- **Task item**
As the output, give exactly the lines that run from the one with "The image size is (309, 182)." through the end of the records below, and omit pictures.

══ Dataset records ══

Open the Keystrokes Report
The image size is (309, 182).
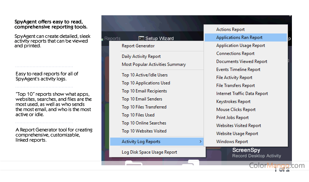click(233, 102)
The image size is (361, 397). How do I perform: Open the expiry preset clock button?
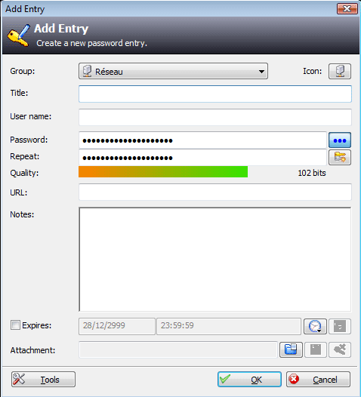click(x=315, y=326)
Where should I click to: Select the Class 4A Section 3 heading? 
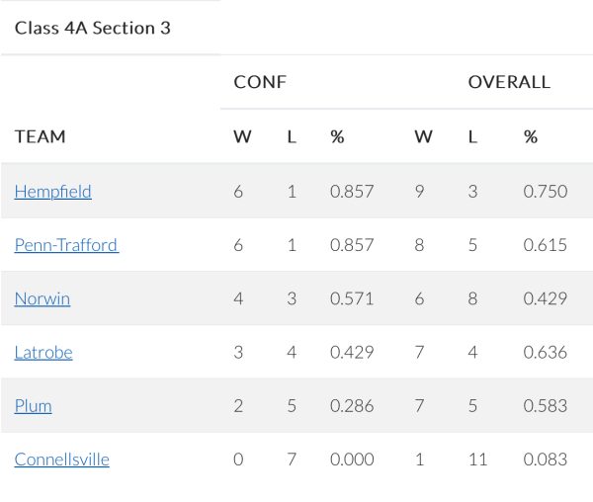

═══

- **Reply**
The image size is (309, 182).
click(233, 102)
The image size is (361, 397). How do I perform: Open the expiry preset clock button?
click(x=315, y=326)
Where should I click to: Select the Class 4A Section 3 heading? 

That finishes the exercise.